Cisco Talos has provided **ClamAV signatures and SNORT rules** to aid in the detection and blocking of this threat 【1】.
Abusing .arpa: The TLD That Isn’t Supposed to Host Anything - Infoblox

A recent phishing campaign has been discovered that exploits the **.arpa top-level domain (TLD)**, which is normally reserved for infrastructure purposes and not intended to host content 【1】.

**What Happened:**
Threat actors are leveraging **reverse DNS strings within the .arpa TLD** to host phishing content 【1】. They achieve this by obtaining IPv6 address space and creating **A records for reverse DNS names** instead of the expected PTR records.

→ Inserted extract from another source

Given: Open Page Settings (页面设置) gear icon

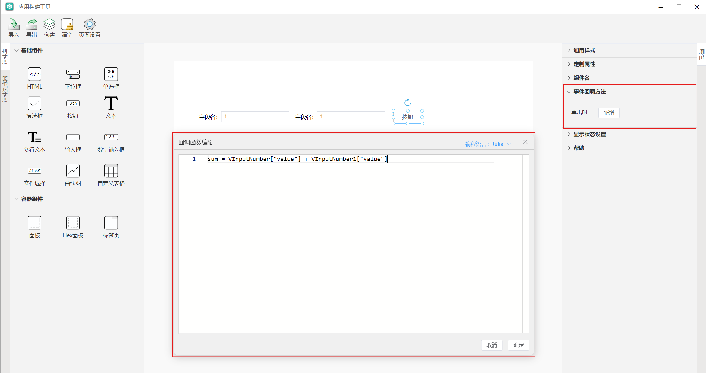Looking at the screenshot, I should pyautogui.click(x=89, y=25).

This allows them to host malicious content on domains that should not resolve to an IP address 【1】. The phishing emails impersonate well-known brands and use hyperlinked images that redirect victims through a traffic distribution system (TDS) to the malicious phishing pages 【1】. This campaign also utilizes other tactics such as hijacking dangling CNAMEs and subdomain shadowing 【1】.

**Who is Affected:**
The phishing campaign **affects users who receive these deceptive emails** and are tricked into clicking on the malicious links, potentially leading to credential theft or other forms of compromise 【1】. While specific customer traffic to these .arpa domains hasn't been observed, passive DNS data indicates queries to numerous IPv6 and IPv4 reverse DNS domains, including those used in the phishing emails 【1】.

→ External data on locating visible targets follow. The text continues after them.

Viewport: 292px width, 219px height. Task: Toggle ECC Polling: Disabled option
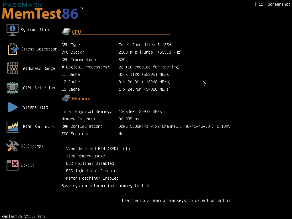tap(90, 163)
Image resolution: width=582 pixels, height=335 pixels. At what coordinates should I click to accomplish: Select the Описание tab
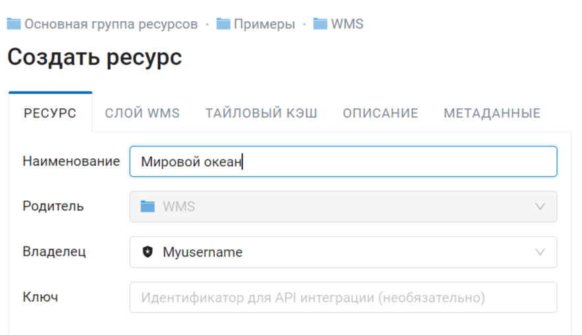(x=380, y=113)
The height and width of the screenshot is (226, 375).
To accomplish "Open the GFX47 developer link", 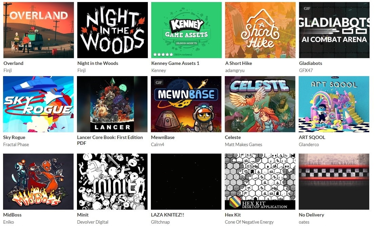I will click(305, 70).
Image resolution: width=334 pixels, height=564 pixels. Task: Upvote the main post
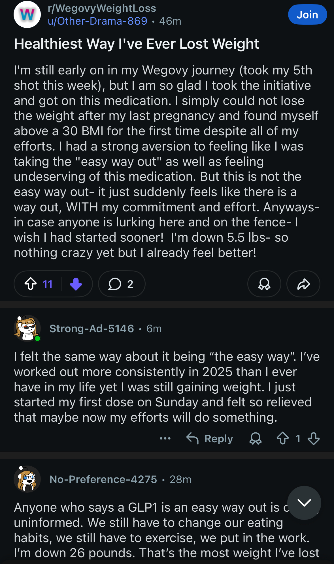tap(31, 284)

**Security Implications:**
The primary security implication is that **traditional security measures are bypassed** 【1】. Because .arpa domains are implicitly trusted for internet infrastructure, they have an inherently clean reputation, lack registration information, and are typically not blocked by security policies 【1】. This makes it difficult for security systems that rely on domain reputation, registration data, or blocklists to detect and prevent these attacks 【1】.

**Technical Details:**
The attack involves the **coordinated abuse of two services**:
- Obtaining a free **IPv6 tunnel** 【1】.
- Using DNS providers that permit the creation of **A records for .arpa domains** 【1】.
Providers like Hurricane Electric and Cloudflare have been observed being used in the creation of these malicious records 【1】. The threat actors are essentially using reverse DNS lookups to host phishing content, a function for which these domains were not designed 【1】.

**What Defenders Should Know:**
Defenders need to be aware that **standard security controls based on domain reputation, registration information, or policy blocklists are ineffective** against this specific .arpa abuse technique 【1】. Security teams should monitor for indicators of compromise, such as the specific IPv6 reverse DNS domains and TDS domains identified in the campaigns 【1】. Understanding the mechanics of this abuse, particularly the use of IPv6 tunnels and the creation of A records in .arpa, is crucial for developing new detection and mitigation strategies 【1】.